I'll try and take a better look soon as well!

Yes, exactly. I am looking into it too.

a-r-r-o-w

Let's jam on this and make the script work asap! Tysm for this

a-r-r-o-w · 2024-11-18T23:21:45Z

training/mochi-1/args.py

@@ -0,0 +1,474 @@
+import argparse


Okay to have a separate file for now for faster iterations. We will be refactoring the repo with a more modular API in the future anyway

a-r-r-o-w · 2024-11-18T23:22:31Z

training/mochi-1/dataset.py

+
+logger = get_logger(__name__)
+
+# TODO (sayakpaul): probably not all buckets are needed for Mochi-1? 


These are just default buckets if you don't specify via CLI args, so I don't think we need to worry here

training/mochi-1/dataset.py

training/mochi-1/prepare_dataset.py

a-r-r-o-w · 2024-11-18T23:33:10Z

training/mochi-1/text_to_video_lora.py

+        r=args.rank,
+        lora_alpha=args.lora_alpha,
+        init_lora_weights=True,
+        target_modules=["to_k", "to_q", "to_v", "to_out.0"],


Not required at the moment, and this is more from the diffusion training community that regularly finetunes image models, but finetuning certain layers can make a model worse. Typically, you would want to understand which layers do what to the video by removing that layer and trying to run inference. We should try to throughly understand this for CogVideoX and Mochi, and try to find which layers does it make sense to finetune (and provide users this configurability instead of finetuning all layers by default) for say aesthetics, new concept, temporality improvements, stylized effects, etc. Would you be interested in doing this analysis for Mochi, and I can take it up for Cog?

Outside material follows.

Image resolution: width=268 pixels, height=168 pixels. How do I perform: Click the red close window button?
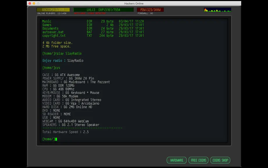pos(30,4)
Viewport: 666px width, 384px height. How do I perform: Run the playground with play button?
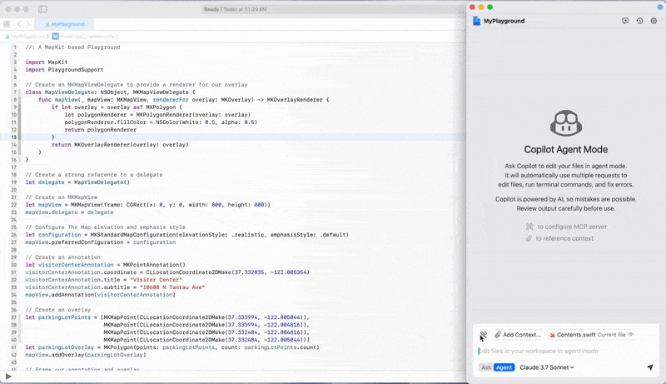[x=8, y=376]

Later yes. But we should try to first find something that is the simplest yet reasonable. But I will make it configurable right now.

a-r-r-o-w · 2024-11-18T23:34:09Z

training/mochi-1/text_to_video_lora.py

+        torch.cuda.empty_cache()
+        torch.cuda.synchronize(accelerator.device)
+
+    def get_sigmas(timesteps, n_dim=4, dtype=torch.float32):


I think we'll have to take a deeper look into this soon, because the current training runs seem to not have worked as output videos are random noise.

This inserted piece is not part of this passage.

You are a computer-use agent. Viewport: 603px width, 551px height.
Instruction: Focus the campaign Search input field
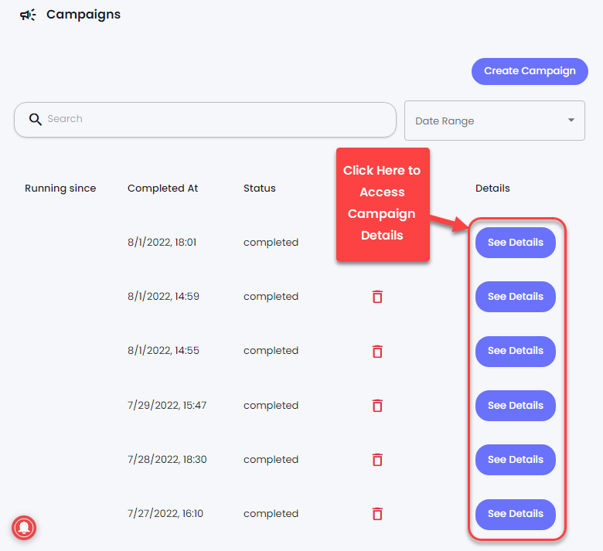coord(205,120)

I'll try and take a better look soon as well!

training/mochi-1/text_to_video_lora.py

training/mochi-1/prepare_dataset.py

training/mochi-1/args.py

training/mochi-1/prepare_dataset.sh

training/mochi-1/dataset.py

sayakpaul · 2024-11-19T06:02:29Z

@a-r-r-o-w I have pushed a couple of updates that better reuses the existing dataset.py module and reduces a significant LoC. I had to do a fresh prepare_dataset.py, though, because we have some major differences, mainly regarding to prompt_attention_mask.

I have also addressed some of your other comments.

Will now look into sigmas.

training/mochi-1/text_to_video_lora.py

sayakpaul · 2024-11-22T18:06:32Z

I decided to pad videos having lower number of frames than the nearest frame bucket.

TrickyBarrel · 2024-11-28T22:16:21Z

@sayakpaul Did you manage to find a fix for the random noise in output videos ?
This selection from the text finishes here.